'''

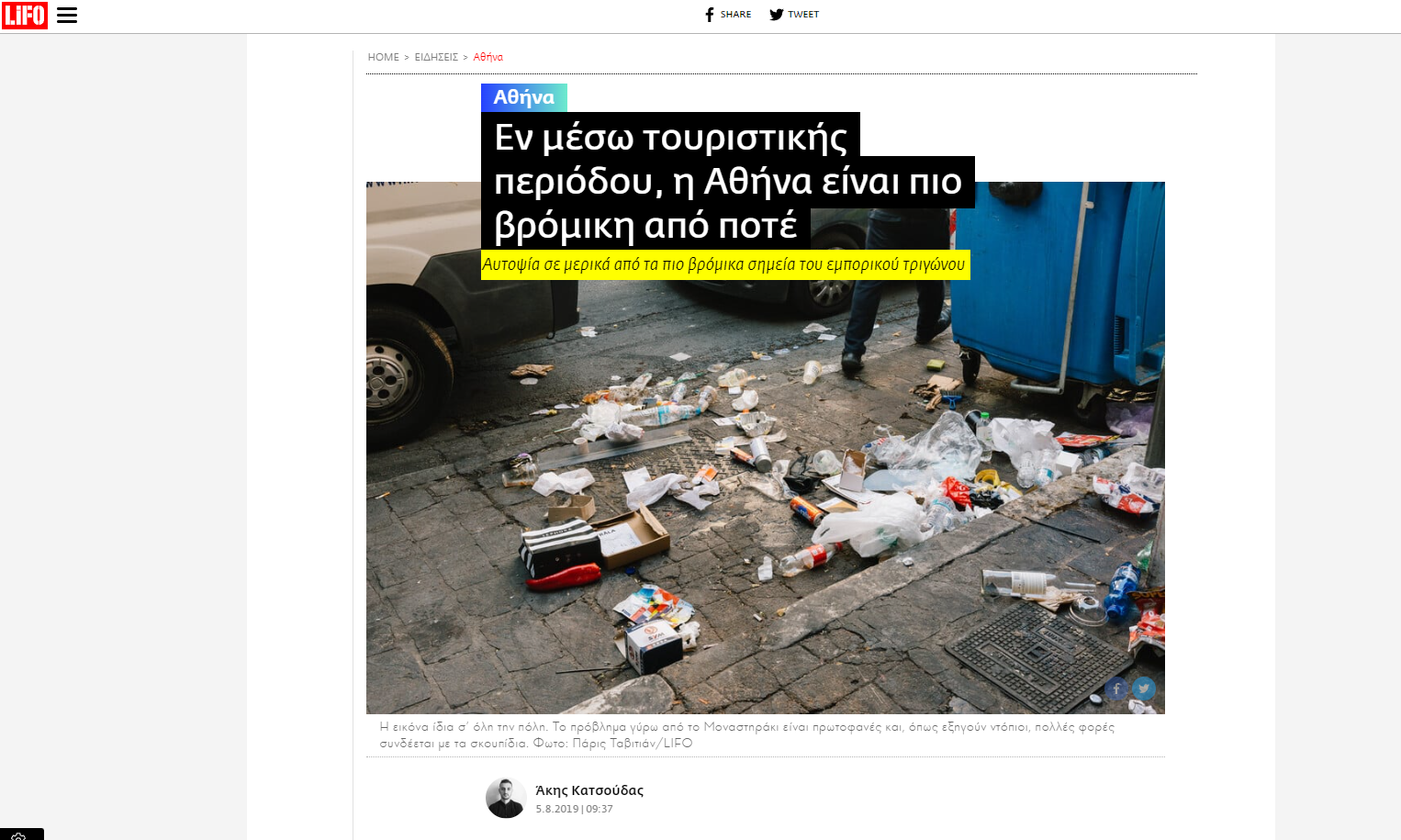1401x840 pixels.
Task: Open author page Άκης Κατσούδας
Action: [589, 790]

'''
'''

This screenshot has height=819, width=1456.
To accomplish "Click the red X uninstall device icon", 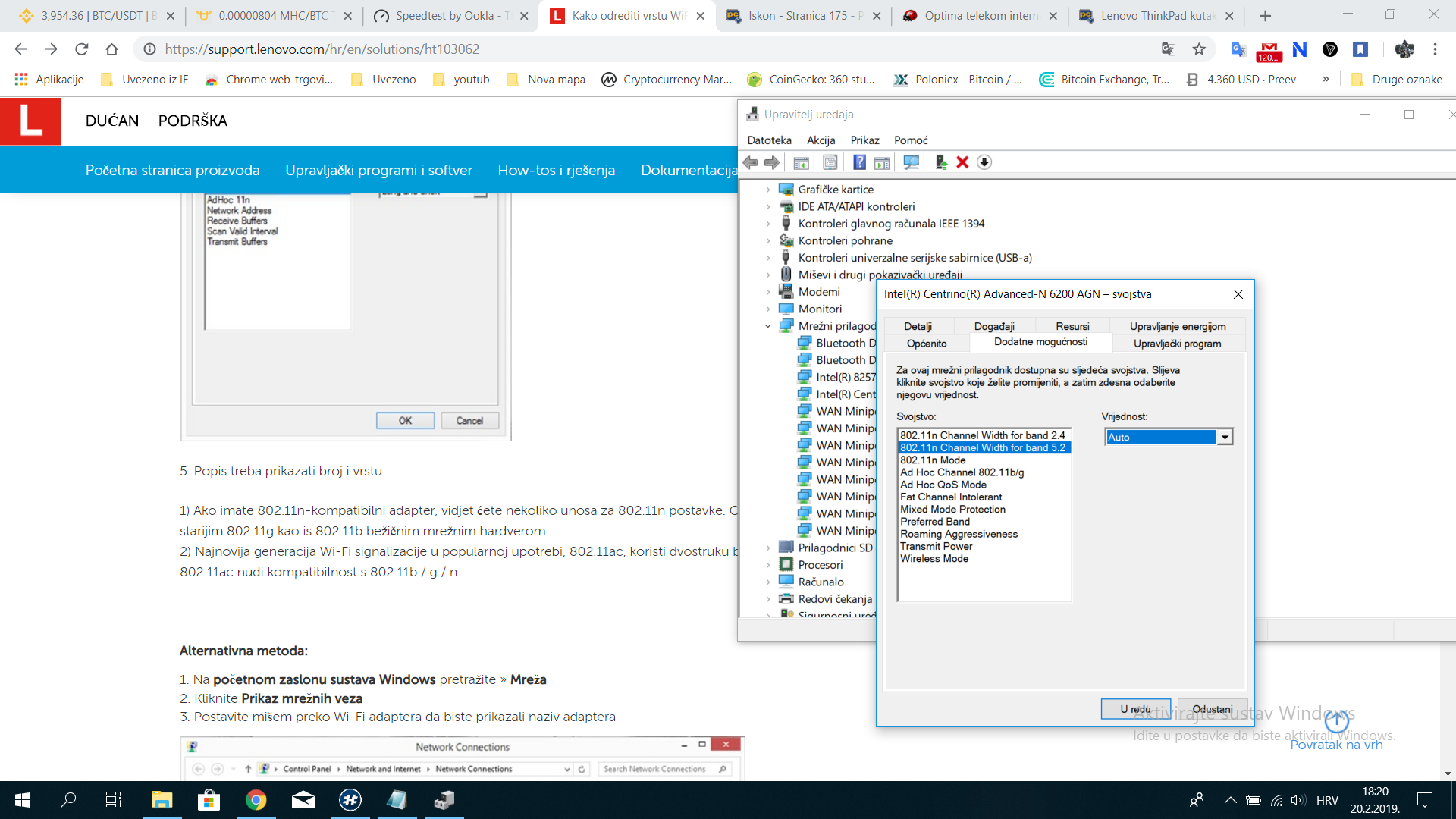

'''
'''

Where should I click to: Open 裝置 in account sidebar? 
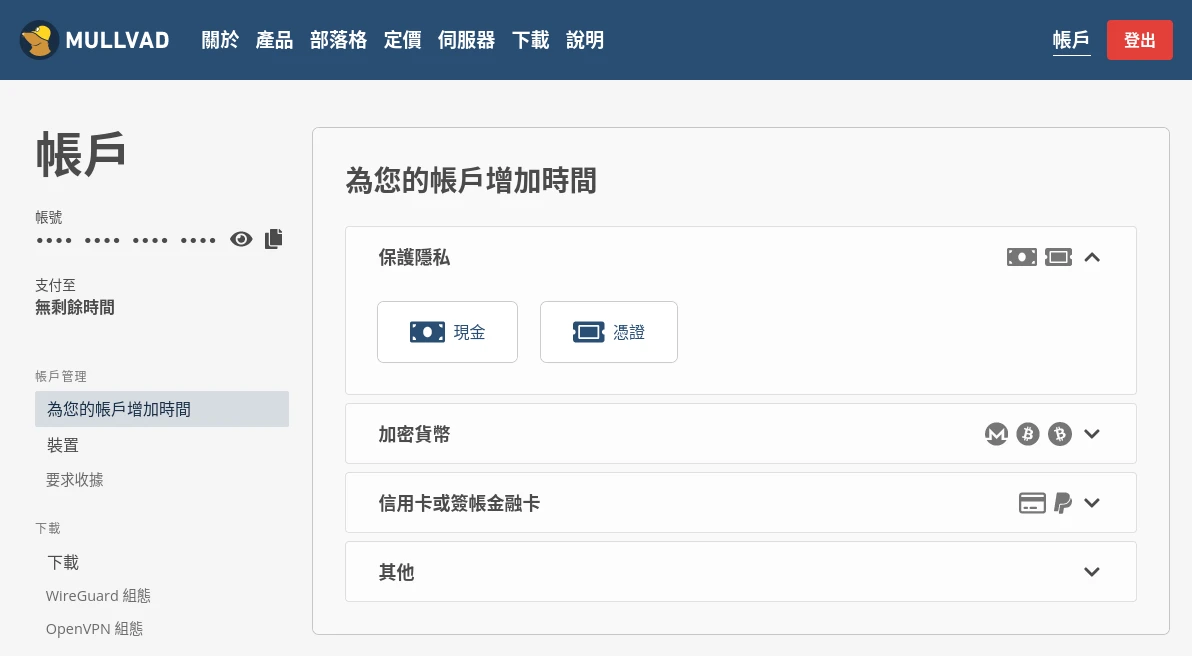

'''

Rewrite the data from the line containing "1401x840 pixels." through the line containing "Action: [589, 790]", inclusive, replacing "author page" with "profile page" and changing nothing else. Leave the pictures out of your answer.

# Right answer
1401x840 pixels.
Task: Open profile page Άκης Κατσούδας
Action: [589, 790]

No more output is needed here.